Stage: 4 Challenge Level: Challenge Level:1

Here's a couple of nice explanations :

From Francesca at Wimbledon High School : by the end of that week, the $40$ marked fish would have spread out and integrated with the rest of the fish population. So that the second lot of $40$ fish that are caught would be a thoroughly mixed group of marked and unmarked fish.

Count the number of marked and unmarked fish, get a ratio, then reason like this :

For example if in the second lot of $40$ fish, the marked to unmarked ratio was $2 : 38$ and we know that there are $40$ marked fish altogether, we might assume that the ratio in the second lot of fish is close to the ratio for all the fish together.

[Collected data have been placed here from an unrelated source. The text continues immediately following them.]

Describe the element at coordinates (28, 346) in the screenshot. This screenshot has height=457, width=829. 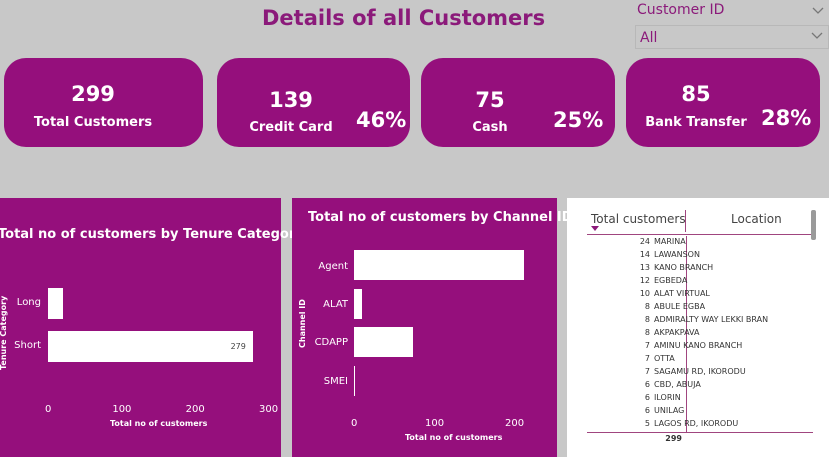
I see `category-label: Short` at that location.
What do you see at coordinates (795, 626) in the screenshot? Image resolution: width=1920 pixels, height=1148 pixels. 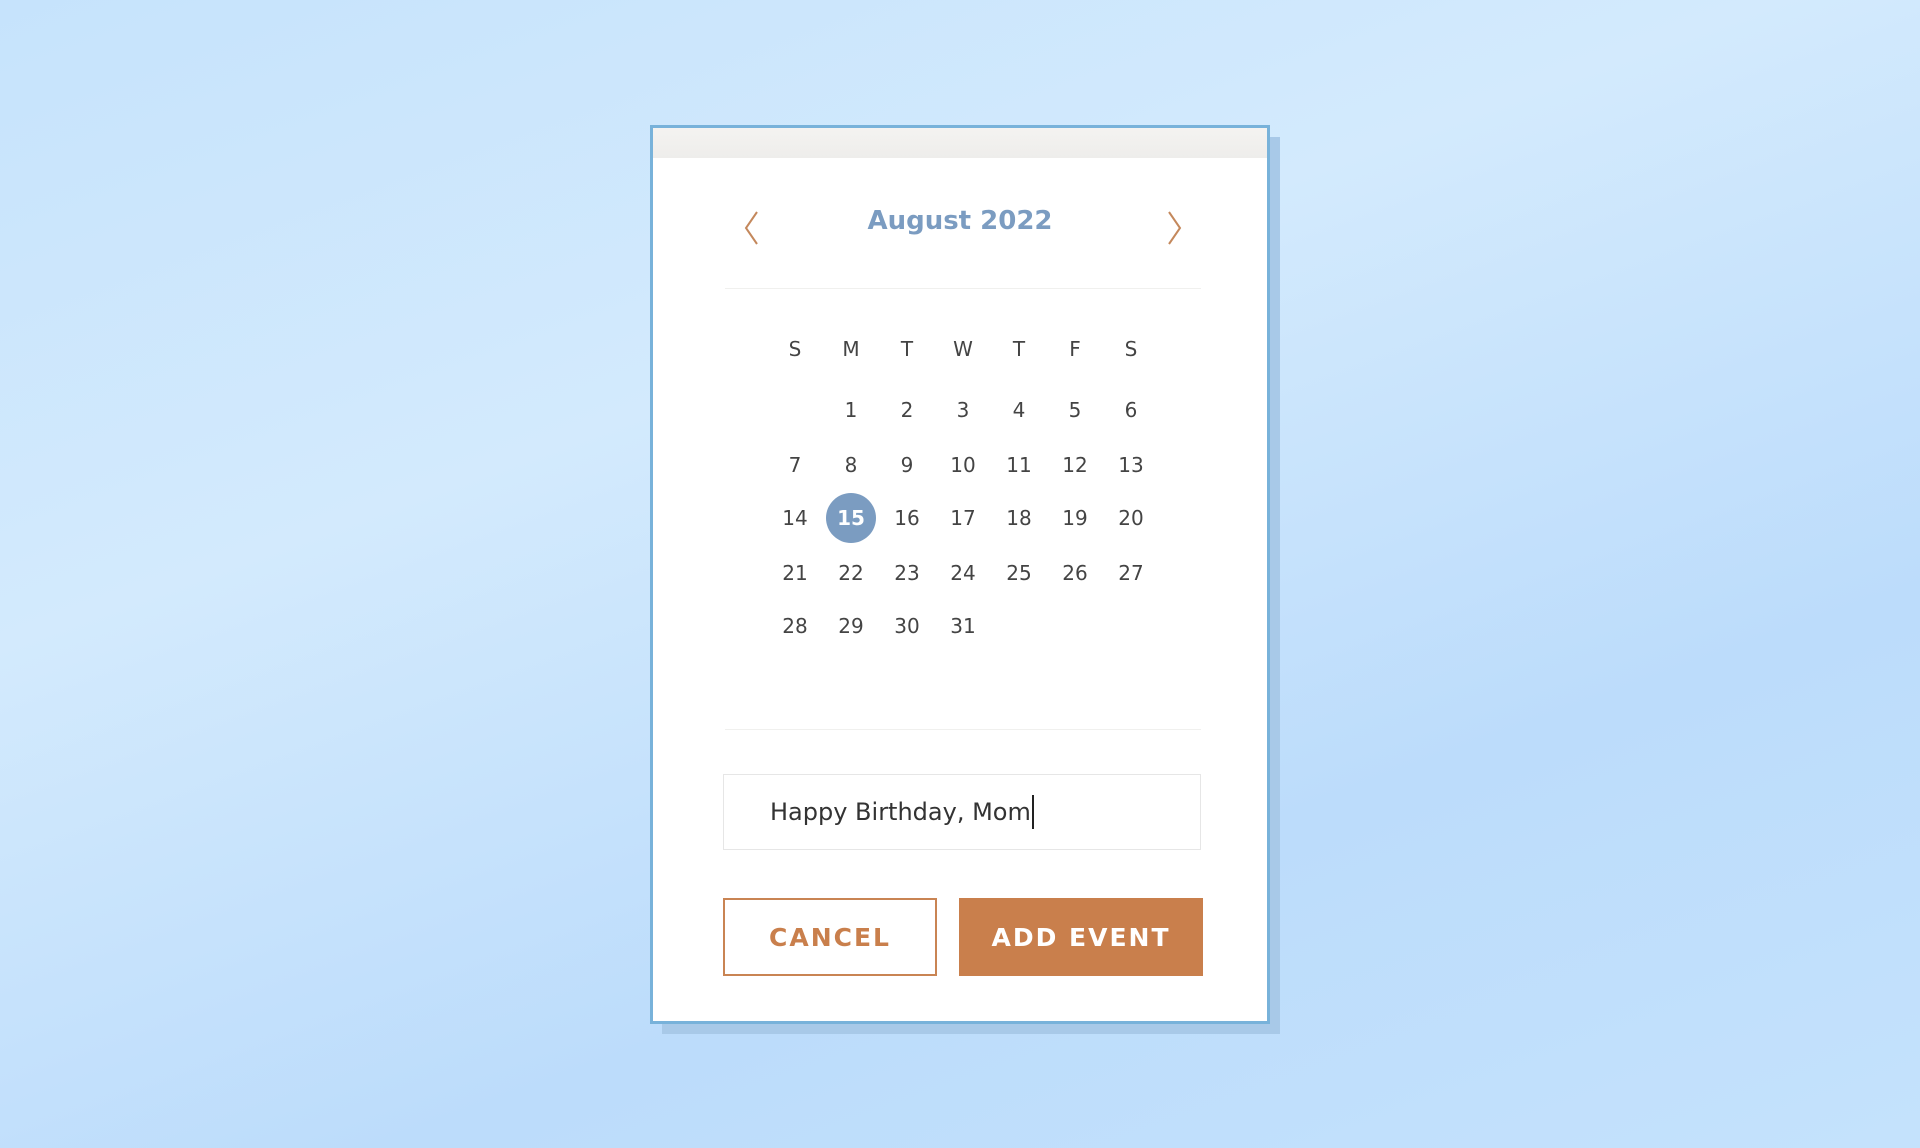 I see `calendar-day: 28` at bounding box center [795, 626].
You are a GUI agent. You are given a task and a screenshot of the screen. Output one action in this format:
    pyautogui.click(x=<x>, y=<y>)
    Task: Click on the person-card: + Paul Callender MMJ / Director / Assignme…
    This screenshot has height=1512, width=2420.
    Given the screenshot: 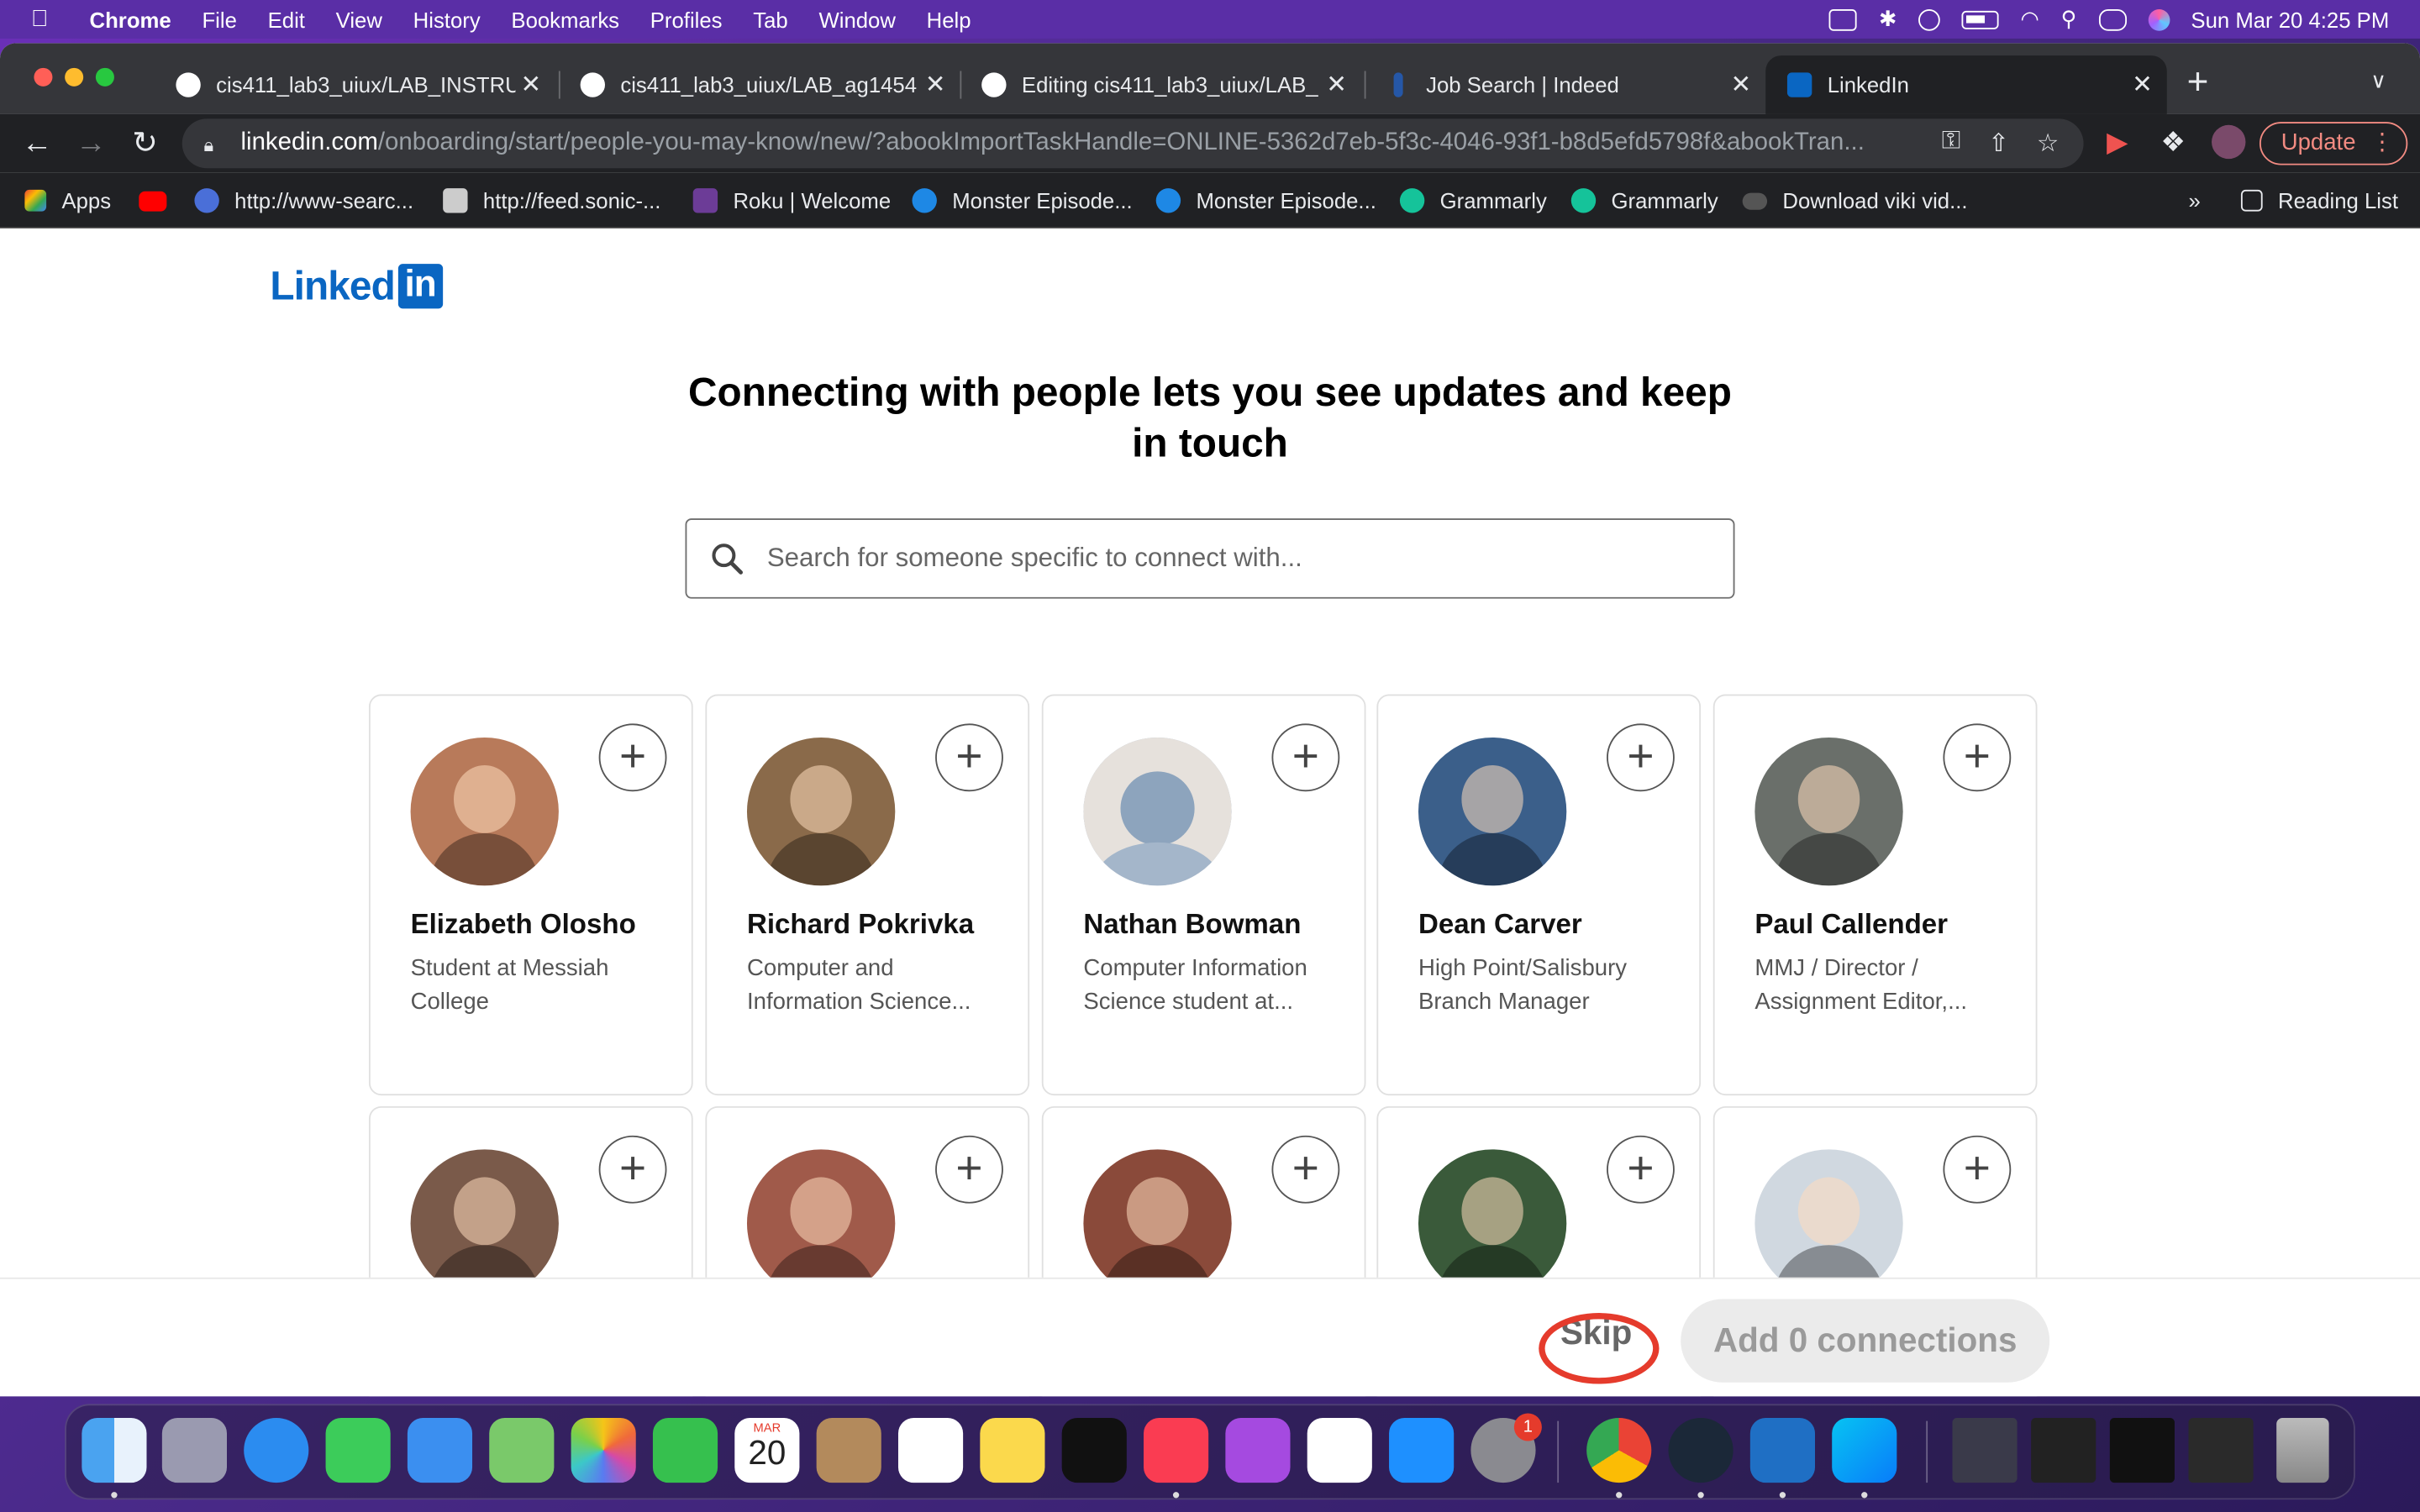 What is the action you would take?
    pyautogui.click(x=1875, y=895)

So $2 : 38$ matches $40 : ?$
$40/2$ is $20$ and then scaling that up by $38$ to get $760$ ($20\times38$)
And just to make sure...
$$38/2=19 $$
$$760/40=19 $$
then, we must add that ratio together:
Hey presto!!! There are $800$ fish altogether!

Thanks Francesca.

And from Stephen at Blatchington Mill School :

If you mark $40$ fish and release them. Then, when those fish have had time to mix back in with the whole population, catch another $40$. If you count the number ($c$) in that second catch which are already marked, you can estimate the size of the whole population ($T$) by saying that $40 = T(c/40) $

For example if when you looked at the second catch and $10$ were already marked then you could estimate that you had marked a quarter of the entire population of fish, because that's the proportion in the sample, so the original $40$ were about one quarter of the whole population and there are therefore approximately $120$ fish.